Affiliations: [a] Department of CSE, Sathyabama Institute of Science and Technology, Chennai, Tamil Nadu, India
| [b] Department of CSE, SRM Institute of Science and Technology, Kattankulathur, Tamil Nadu, India
| [c] Jain University, Bengaluru, Karnataka, India
Corresponding author: G. Nagarajan, Professor, Sathyabama Institute of Science and Technology, Chennai, Tamil Nadu, India. E-mail: [email protected].

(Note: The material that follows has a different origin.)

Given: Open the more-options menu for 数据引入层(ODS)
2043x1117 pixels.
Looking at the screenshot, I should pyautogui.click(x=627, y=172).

Abstract: A brain-computer interface, is a direct communication pathway between a human or animal brain and an external device. Work is being done to identify objects, images, videos and their colour compositions. When humans watch the surrounding environment, visual data is processed by the brain, and it is possible to reconstruct the same on the screen with some appreciable accuracy by analysing the physiological data. This data is acquired by using one of the non-invasive techniques like electroencephalography (EEG) in Brain Computer Interface (BCI). The immediate goal of BCI research is to provide communications capabilities to severely disabled people who are totally paralyzed or ‘locked in’ by neurological neuromuscular disorders, such as amyotrophic lateral sclerosis, brain stem stroke, or spinal cord injury. The prototype discussed in this paper works on features learning and classification centric techniques using support vector machine. The suggested pipeline, ensures successful navigation of a robot in four directions in real time with accuracy of 93%.